Monday, September 29, 2008

Metro tix and Apartmints

I went to Paris tonight for dinner at a friend's place. Getting there and back, I accumulated many metro tickets. I'm not metro savvy yet, which might explain how I somehow purchased a children's all-day ticket, valid specifically Saturday, Sunday and holidays, specifically in zones 1 through 5. Needless to say, that one was useless, so I had to buy another.

The friend has a real-life Paris apartment with two roommates, like I would like to get. We had a realistic conversation about apartment hunting. Everyone's looking now, so there's a lot of competition. It could take a month to find a place. The government may reimburse me for part of my housing, but it's not guaranteed. I already knew these things, but hearing them said again dampered my 'yay! France!' mood a bit.

Also a mood killer: losing my metro ticket in a pocket somewhere on my trip back home. To transfer from the city metro to the suburban train, I needed to revalidate my ticket. The one I lost. I found two others, but not the one I needed.

As I frantically searched, I heard someone say "Passez! Passez!" He had just validated his ticket and was waving me through before the doors closed. "Merci" I said with a smile.

A few minutes later, as I waited for the train, I found the correct ticket. I gathered it with all the others. Four frustrating tickets for one trip to Paris. Meh, whatever. A nice man helped me through, and I found the ticket eventually. I just had to look in every pocket.
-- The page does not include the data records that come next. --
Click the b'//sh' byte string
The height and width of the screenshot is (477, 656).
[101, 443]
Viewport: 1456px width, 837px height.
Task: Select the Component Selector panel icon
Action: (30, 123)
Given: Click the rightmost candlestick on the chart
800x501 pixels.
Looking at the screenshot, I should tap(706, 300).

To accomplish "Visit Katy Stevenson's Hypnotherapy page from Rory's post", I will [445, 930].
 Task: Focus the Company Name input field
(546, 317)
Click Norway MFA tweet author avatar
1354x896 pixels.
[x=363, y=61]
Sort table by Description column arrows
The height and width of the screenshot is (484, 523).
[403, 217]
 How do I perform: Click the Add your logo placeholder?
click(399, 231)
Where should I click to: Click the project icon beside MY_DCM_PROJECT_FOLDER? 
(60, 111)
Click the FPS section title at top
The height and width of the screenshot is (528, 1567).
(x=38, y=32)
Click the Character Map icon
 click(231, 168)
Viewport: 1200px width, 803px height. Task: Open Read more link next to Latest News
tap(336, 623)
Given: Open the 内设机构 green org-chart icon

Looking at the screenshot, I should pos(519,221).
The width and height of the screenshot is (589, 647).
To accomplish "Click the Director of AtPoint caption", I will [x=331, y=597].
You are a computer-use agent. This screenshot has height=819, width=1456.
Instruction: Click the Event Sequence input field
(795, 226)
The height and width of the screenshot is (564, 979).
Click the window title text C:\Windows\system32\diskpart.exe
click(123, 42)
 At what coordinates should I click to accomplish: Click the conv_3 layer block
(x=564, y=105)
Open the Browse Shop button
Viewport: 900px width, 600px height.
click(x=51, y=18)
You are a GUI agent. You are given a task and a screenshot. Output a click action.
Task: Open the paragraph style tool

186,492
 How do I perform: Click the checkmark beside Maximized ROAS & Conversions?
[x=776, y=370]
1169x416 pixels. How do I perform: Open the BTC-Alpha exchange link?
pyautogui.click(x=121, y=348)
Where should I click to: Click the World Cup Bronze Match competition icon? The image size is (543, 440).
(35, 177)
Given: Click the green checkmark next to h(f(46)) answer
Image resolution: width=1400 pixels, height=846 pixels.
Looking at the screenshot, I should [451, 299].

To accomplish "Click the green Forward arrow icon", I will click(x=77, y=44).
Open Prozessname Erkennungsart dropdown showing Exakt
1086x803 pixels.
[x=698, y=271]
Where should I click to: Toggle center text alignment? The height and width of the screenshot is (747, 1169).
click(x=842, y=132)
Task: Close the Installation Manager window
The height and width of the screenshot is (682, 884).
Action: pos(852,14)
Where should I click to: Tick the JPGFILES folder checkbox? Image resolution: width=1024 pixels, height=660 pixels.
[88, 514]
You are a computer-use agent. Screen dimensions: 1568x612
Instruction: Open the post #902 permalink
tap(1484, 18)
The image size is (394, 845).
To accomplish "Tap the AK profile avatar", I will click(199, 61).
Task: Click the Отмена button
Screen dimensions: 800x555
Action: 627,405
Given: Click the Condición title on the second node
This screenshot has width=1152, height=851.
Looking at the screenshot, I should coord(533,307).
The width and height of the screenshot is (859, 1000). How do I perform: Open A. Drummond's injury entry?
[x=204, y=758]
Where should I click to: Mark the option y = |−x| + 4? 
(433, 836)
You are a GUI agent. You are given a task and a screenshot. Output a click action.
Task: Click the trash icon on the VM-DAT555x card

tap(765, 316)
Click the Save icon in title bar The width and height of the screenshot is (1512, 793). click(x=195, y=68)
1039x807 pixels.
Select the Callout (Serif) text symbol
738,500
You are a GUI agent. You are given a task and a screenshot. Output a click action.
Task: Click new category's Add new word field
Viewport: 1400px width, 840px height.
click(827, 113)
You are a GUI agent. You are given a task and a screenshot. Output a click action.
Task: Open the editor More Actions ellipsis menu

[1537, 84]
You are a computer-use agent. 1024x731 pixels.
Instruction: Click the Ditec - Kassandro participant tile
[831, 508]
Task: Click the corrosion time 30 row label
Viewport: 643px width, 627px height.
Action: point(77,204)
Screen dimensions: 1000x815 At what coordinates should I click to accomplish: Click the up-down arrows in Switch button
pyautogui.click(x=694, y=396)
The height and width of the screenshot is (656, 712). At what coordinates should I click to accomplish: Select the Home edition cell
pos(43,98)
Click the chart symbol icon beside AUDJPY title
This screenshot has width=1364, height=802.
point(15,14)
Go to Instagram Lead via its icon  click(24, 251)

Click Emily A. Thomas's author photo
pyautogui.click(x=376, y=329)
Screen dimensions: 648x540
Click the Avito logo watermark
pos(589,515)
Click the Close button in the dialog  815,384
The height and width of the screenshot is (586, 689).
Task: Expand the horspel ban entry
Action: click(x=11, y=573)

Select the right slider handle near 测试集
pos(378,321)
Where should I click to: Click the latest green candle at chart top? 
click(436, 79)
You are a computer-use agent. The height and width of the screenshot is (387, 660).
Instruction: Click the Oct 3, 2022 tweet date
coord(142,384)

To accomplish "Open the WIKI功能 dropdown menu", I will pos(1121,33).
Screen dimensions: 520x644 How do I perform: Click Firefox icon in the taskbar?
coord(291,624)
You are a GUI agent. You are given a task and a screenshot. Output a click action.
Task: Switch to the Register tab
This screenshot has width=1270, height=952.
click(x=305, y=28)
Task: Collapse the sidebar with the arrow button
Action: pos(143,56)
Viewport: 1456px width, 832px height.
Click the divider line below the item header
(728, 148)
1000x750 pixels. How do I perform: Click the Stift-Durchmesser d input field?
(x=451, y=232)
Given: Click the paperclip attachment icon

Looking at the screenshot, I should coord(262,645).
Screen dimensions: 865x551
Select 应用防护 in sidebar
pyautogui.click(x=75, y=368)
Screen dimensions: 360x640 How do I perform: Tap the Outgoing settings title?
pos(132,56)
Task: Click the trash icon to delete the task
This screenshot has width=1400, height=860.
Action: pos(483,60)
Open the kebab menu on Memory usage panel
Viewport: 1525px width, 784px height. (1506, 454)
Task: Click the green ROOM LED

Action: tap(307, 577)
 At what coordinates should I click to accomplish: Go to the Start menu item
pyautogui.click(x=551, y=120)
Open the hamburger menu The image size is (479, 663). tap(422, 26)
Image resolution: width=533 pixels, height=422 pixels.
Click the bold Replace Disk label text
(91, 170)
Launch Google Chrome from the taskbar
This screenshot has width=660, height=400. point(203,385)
Roundabout close to my close-to-Paris home (but not yet Paris apartment).

To shower or not to shower

Return from long run. Or wake up to the sun, when your body clock says it's really seven hours earlier.

Look forward to a shower. Stand lazily in tub and allow a strong stream of hot water on your face to work its magic. After a short time, all fatigue mysteriously evaporates.

Not in France.

The above senario requires that the shower head is attached to the wall. A shower curtain helps, too. These are foreign to European showers. So instead, one has to hold the shower head in front of one's face.

For an American who has been spoiled by the conveniences of American-style showers, this is just too much work. Am I supposed to sit or stand? Am I spraying water everywhere? My arm is getting heavy.

Maybe I'll start drawing more baths.

The dreaded shower. I know what you're thinking. It looks handsome. But as all girls know, a handsome boy isn't always worth your trouble. Same with showers. I'd be willing to ugly it up a bit with a curtain rod and shower curtain.

Sunday, September 28, 2008

Life thus far; Taverny

This morning, I awoke from a 12-hour deep sleep and peeked out my window. Jean-Jacques was tinkering in the garden. I love that my window looks out into a garden, and I love that I am living in the home of someone named Jean-Jacques, a runner, biker, artist and Macintosh (AND Nikon D200) owner.

For a moment or two or possbly three, I considered making this my home for my whole 9-month stay. The Riou home is minutes away from my work, my room is comfortable and dinner always includes heaping vegetables. What more could I want??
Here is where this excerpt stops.